An Assessment of Eddy-Covariance-Based Surface Fluxes Above an Evaporating Heated Surface Under Fair-Weather Daytime Conditions

  • Song-Lak KangEmail author
Research Article
  • 67 Downloads

Abstract

Above an evaporating heated surface under fair-weather daytime conditions, the cospectra between the vertical velocity component, temperature, and water-vapour mixing ratio should be positive. We have applied a multi-resolution technique to a 3.64-h long, 10-Hz time series centred at midday for 16 fair-weather days at a mid-latitude site during spring to measure the averaging period τc at which the crossover from the domain of the three positive cospectra to a mixed-sign domain occurs. The τc values broadly range from 9 to 42 min, with 13 of the 16 days having values less than 30 min.
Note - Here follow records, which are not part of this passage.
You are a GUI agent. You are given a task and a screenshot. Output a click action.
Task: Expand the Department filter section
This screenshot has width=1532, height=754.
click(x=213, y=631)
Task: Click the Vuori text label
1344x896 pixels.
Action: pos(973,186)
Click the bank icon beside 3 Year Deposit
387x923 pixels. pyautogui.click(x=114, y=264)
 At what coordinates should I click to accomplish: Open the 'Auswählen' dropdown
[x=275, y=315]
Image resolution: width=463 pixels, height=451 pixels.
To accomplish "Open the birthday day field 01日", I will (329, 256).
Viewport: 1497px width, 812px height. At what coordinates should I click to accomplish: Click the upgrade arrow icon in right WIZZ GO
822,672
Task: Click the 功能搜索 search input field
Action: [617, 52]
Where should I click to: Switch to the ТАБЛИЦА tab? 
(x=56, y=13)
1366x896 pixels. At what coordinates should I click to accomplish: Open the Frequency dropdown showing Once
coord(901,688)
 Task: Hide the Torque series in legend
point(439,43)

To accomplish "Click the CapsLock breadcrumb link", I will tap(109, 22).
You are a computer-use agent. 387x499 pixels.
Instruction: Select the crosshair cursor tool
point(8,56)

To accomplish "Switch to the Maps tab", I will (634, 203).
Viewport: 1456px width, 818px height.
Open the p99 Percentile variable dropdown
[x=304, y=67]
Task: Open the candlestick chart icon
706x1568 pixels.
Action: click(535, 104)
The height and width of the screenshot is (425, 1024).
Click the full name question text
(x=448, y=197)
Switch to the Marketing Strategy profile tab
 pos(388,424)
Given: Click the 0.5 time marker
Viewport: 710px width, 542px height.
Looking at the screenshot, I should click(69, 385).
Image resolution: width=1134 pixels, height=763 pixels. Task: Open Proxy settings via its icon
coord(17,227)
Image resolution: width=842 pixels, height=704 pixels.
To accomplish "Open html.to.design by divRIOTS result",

When mesoscale circulations induced by surface heterogeneity are likely to be present, the vertical heat (or moisture) flux computed with the conventional averaging period of 30 min τ30 is as large (or small) as 1.09 (or 0.78) times that using τc. However, on 14 (or 13) days, the vertical heat (or moisture) fluxes using the period τc are explained by those calculated with the period τ30 within a difference range of ± 1%. The insignificant difference is due to the insensitivity of the fluxes to the averaging period at scales larger than approximately 7 min. Therefore, despite a broad range of τc values, the 30-min-averaged surface fluxes can be treated as the required turbulent fluxes. Although this finding is not robust, given that data were collected at one location over 16 days, it supports the use of 30-min-averaged surfaces fluxes, particularly for the composite midday fluxes on fair-weather days.

Keywords

Averaging period Composite midday fluxes Eddy covariance Multi-resolution technique Positive cospectral domain 

Notes

Acknowledgements

This work was supported by the National Research Foundation of Korea (NRF) grand funded by the Korea government Ministry of Science and ICT (MSIT) (No. NRF-2018R1A2B6008631). The author also thanks those who collected the surface dataset at the Boulder Atmospheric Observatory (BAO) site during the XPIA field campaign.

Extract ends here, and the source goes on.